### OBJETIVO DO EXERCÍCIO
Transforme todas as linhas dos registros abaixo em uma lista numerada e omita as linhas em branco.
### MATERIAL FORNECIDO ###
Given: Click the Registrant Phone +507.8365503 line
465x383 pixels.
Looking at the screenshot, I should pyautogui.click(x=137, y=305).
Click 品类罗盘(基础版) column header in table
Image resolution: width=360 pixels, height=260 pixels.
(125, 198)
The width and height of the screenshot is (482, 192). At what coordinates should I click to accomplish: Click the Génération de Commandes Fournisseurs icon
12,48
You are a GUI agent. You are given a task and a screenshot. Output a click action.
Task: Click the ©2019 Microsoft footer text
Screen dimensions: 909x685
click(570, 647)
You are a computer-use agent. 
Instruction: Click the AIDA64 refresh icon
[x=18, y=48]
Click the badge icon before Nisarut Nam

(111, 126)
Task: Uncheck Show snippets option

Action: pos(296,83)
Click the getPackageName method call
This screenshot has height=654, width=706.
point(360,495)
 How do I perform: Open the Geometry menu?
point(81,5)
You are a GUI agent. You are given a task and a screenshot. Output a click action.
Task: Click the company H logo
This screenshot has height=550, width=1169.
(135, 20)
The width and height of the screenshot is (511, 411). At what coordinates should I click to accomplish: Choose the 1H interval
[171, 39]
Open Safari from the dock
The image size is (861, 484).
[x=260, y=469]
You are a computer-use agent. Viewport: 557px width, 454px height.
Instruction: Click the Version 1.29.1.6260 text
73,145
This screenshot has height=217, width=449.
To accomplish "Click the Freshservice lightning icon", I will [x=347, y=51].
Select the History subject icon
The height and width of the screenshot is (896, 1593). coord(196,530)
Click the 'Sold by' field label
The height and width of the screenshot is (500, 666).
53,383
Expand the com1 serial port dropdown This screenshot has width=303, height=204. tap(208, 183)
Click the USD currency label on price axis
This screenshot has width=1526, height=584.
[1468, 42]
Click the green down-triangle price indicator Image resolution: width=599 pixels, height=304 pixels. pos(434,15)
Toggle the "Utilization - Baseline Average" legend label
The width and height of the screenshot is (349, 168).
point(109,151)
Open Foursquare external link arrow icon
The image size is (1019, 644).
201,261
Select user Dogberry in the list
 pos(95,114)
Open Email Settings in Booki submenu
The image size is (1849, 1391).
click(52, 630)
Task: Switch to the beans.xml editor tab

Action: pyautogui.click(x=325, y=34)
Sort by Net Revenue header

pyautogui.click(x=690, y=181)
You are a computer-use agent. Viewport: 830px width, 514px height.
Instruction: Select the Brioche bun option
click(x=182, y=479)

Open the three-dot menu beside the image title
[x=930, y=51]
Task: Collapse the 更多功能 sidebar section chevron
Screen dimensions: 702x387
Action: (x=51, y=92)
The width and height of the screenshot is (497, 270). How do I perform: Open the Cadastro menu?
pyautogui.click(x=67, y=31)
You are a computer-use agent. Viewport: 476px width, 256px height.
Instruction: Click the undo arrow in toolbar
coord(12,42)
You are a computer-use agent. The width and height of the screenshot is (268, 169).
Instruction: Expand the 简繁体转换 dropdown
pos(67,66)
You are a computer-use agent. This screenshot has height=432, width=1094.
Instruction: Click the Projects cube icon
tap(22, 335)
###
### RESULTADO
1. Given: Click the Registrant Phone +507.8365503 line
2. 465x383 pixels.
3. Looking at the screenshot, I should pyautogui.click(x=137, y=305).
4. Click 品类罗盘(基础版) column header in table
5. Image resolution: width=360 pixels, height=260 pixels.
6. (125, 198)
7. The width and height of the screenshot is (482, 192). At what coordinates should I click to accomplish: Click the Génération de Commandes Fournisseurs icon
8. 12,48
9. You are a GUI agent. You are given a task and a screenshot. Output a click action.
10. Task: Click the ©2019 Microsoft footer text
11. Screen dimensions: 909x685
12. click(570, 647)
13. You are a computer-use agent. 
14. Instruction: Click the AIDA64 refresh icon
15. [x=18, y=48]
16. Click the badge icon before Nisarut Nam
17. (111, 126)
18. Task: Uncheck Show snippets option
19. Action: pos(296,83)
20. Click the getPackageName method call
21. This screenshot has height=654, width=706.
22. point(360,495)
23.  How do I perform: Open the Geometry menu?
24. point(81,5)
25. You are a GUI agent. You are given a task and a screenshot. Output a click action.
26. Task: Click the company H logo
27. This screenshot has height=550, width=1169.
28. (135, 20)
29. The width and height of the screenshot is (511, 411). At what coordinates should I click to accomplish: Choose the 1H interval
30. [171, 39]
31. Open Safari from the dock
32. The image size is (861, 484).
33. [x=260, y=469]
34. You are a computer-use agent. Viewport: 557px width, 454px height.
35. Instruction: Click the Version 1.29.1.6260 text
36. 73,145
37. This screenshot has height=217, width=449.
38. To accomplish "Click the Freshservice lightning icon", I will [x=347, y=51].
39. Select the History subject icon
40. The height and width of the screenshot is (896, 1593). coord(196,530)
41. Click the 'Sold by' field label
42. The height and width of the screenshot is (500, 666).
43. 53,383
44. Expand the com1 serial port dropdown This screenshot has width=303, height=204. tap(208, 183)
45. Click the USD currency label on price axis
46. This screenshot has width=1526, height=584.
47. [1468, 42]
48. Click the green down-triangle price indicator Image resolution: width=599 pixels, height=304 pixels. pos(434,15)
49. Toggle the "Utilization - Baseline Average" legend label
50. The width and height of the screenshot is (349, 168).
51. point(109,151)
52. Open Foursquare external link arrow icon
53. The image size is (1019, 644).
54. 201,261
55. Select user Dogberry in the list
56.  pos(95,114)
57. Open Email Settings in Booki submenu
58. The image size is (1849, 1391).
59. click(52, 630)
60. Task: Switch to the beans.xml editor tab
61. Action: pyautogui.click(x=325, y=34)
62. Sort by Net Revenue header
63. pyautogui.click(x=690, y=181)
64. You are a computer-use agent. Viewport: 830px width, 514px height.
65. Instruction: Select the Brioche bun option
66. click(x=182, y=479)
67. Open the three-dot menu beside the image title
68. [x=930, y=51]
69. Task: Collapse the 更多功能 sidebar section chevron
70. Screen dimensions: 702x387
71. Action: (x=51, y=92)
72. The width and height of the screenshot is (497, 270). How do I perform: Open the Cadastro menu?
73. pyautogui.click(x=67, y=31)
74. You are a computer-use agent. Viewport: 476px width, 256px height.
75. Instruction: Click the undo arrow in toolbar
76. coord(12,42)
77. You are a computer-use agent. The width and height of the screenshot is (268, 169).
78. Instruction: Expand the 简繁体转换 dropdown
79. pos(67,66)
80. You are a computer-use agent. This screenshot has height=432, width=1094.
81. Instruction: Click the Projects cube icon
82. tap(22, 335)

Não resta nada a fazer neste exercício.